* _Provided passage_
----------
Travelling Abroad

If you are travelling abroad for short and long periods of time, there may be implications for your prescriptions and our responsibility to you as a practice.

  • Prescriptions for medicines in case of illness while abroad.

Our GPs may be able to provide you with a private prescription if it is clinically appropriate and if they can prescribe safely without medical assessment while you are abroad. These prescriptions are not free.

Patients should be aware that some drugs commonly prescribed in the UK may be illegal in certain countries and you should check with and that country’s embassy, before you travel.

  • If you are travelling out of the country for less than 3 months.

If you inform us you will be out of the country for less than 3 months, we can provide sufficient medicines for an existing condition (for example asthma, diabetes) for the period while you are away, where it is safe to do so. 

Medicines that require frequent monitoring may not be prescribed where there are safety concerns. Drugs normally available over the counter such as paracetamol can be purchased at your local supermarket or pharmacy.

Make sure you always take all your medications in the boxes or containers they were prescribed in.

  • If you are travelling out of the country for more than 3 months.
----------
Saved entries:
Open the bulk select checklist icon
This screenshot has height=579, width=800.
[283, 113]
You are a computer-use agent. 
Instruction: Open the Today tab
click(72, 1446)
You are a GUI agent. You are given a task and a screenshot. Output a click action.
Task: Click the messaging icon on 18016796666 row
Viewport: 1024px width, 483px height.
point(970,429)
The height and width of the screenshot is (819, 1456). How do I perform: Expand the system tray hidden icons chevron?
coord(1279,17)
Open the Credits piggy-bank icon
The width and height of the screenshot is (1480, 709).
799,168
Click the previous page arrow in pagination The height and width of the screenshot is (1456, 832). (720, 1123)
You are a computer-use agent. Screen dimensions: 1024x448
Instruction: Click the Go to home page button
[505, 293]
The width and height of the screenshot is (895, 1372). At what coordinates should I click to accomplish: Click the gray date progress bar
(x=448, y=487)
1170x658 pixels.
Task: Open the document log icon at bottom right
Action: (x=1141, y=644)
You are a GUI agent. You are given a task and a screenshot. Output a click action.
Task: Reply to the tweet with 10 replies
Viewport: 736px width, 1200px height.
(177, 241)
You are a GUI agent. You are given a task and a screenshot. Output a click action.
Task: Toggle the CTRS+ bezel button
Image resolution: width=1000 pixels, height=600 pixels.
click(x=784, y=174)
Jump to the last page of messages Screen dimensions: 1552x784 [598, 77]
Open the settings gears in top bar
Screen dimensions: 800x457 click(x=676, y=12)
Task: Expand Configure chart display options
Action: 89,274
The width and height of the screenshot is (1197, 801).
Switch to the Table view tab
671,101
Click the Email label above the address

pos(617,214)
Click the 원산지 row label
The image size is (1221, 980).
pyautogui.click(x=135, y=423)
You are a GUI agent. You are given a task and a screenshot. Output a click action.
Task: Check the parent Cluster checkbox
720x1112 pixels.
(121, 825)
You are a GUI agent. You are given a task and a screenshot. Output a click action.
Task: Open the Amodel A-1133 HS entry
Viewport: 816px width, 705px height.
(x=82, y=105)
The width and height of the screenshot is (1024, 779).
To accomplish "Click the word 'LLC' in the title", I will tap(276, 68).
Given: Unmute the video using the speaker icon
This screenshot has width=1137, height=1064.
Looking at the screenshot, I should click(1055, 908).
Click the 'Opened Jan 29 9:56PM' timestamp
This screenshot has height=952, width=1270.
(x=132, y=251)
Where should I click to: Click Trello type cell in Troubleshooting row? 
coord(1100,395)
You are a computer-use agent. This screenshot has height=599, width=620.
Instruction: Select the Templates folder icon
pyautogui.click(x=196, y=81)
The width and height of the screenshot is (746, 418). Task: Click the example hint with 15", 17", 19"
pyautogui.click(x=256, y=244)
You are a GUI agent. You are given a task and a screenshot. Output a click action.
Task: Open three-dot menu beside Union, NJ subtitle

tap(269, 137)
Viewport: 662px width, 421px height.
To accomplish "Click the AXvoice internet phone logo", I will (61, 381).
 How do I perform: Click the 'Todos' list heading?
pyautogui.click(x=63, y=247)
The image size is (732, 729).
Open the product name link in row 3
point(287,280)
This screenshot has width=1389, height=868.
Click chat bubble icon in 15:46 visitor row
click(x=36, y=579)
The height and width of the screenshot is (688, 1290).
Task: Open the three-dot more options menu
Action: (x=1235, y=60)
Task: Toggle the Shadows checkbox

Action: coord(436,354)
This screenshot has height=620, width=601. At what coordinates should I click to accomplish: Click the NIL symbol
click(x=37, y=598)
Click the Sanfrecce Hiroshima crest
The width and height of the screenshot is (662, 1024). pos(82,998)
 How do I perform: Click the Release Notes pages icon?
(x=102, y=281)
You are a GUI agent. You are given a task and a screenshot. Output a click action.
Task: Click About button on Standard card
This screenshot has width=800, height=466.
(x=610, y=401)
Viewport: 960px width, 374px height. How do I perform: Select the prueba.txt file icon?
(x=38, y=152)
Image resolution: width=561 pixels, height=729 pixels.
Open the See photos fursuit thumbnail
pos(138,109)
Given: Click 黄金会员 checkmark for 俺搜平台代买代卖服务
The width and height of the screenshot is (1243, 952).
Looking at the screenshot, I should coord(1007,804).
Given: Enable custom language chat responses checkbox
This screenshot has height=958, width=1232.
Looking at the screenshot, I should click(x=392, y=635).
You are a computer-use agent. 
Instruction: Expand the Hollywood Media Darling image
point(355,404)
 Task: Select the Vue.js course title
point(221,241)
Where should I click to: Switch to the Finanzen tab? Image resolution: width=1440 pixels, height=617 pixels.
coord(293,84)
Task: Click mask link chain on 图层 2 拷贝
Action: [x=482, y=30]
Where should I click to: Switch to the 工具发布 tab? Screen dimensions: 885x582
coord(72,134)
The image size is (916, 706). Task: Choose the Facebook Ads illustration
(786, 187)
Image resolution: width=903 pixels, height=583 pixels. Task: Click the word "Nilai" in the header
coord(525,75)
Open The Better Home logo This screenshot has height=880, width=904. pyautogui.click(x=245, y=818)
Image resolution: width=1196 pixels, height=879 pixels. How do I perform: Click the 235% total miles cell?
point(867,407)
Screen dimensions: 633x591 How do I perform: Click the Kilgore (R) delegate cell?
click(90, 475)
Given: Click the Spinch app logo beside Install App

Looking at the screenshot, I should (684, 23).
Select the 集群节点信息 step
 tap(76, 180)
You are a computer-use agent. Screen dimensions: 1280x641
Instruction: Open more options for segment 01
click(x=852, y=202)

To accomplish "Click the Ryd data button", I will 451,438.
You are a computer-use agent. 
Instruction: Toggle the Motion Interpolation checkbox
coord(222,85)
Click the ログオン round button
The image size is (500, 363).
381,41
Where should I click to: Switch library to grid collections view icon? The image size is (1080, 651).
----------
* _What you will do_
1. Decide whether each statement agrees with the travel guidance, answering yes or no and quoting the deciding words: (a) Private prescriptions for illness abroad are free of charge. (b) For a trip of under 3 months, the practice can supply enough medicine for an existing condition. (c) Medications should be carried in the boxes or containers they were prescribed in.
2. Which over-the-counter drug does the travel guidance give as an example?
3. Extend the travel guidance past its final heading about trips of more than 3 months, in the same voice as the rest of the page.

* _Outputs in order_
1.
(a) No: "These prescriptions are not free."
(b) Yes: "we can provide sufficient medicines for an existing condition (for example asthma, diabetes) for the period while you are away, where it is safe to do so."
(c) Yes: "Make sure you always take all your medications in the boxes or containers they were prescribed in."

2. Paracetamol.

3.
Patients who inform us they will be leaving the country for more than 3 months will be prescribed sufficient medication to enable them to make alternative arrangements at their destination (up to 3 months supply where safe to do so).

By law, the NHS no longer has responsibility for the medical care of patients when they leave the UK. GPs are not required by their terms of service to provide prescriptions for the treatment of a condition that is not present and may arise while the patient is abroad. 

We regret that patients travelling abroad for a period of more than 3 months will be need to be removed from our patient list. We will be pleased to re-register patients on their return to the UK and can reassure patients that their electronic notes are kept on file for reference on your return.

Patients and relatives should not seek medication for themselves while they are abroad as this constitutes NHS fraud.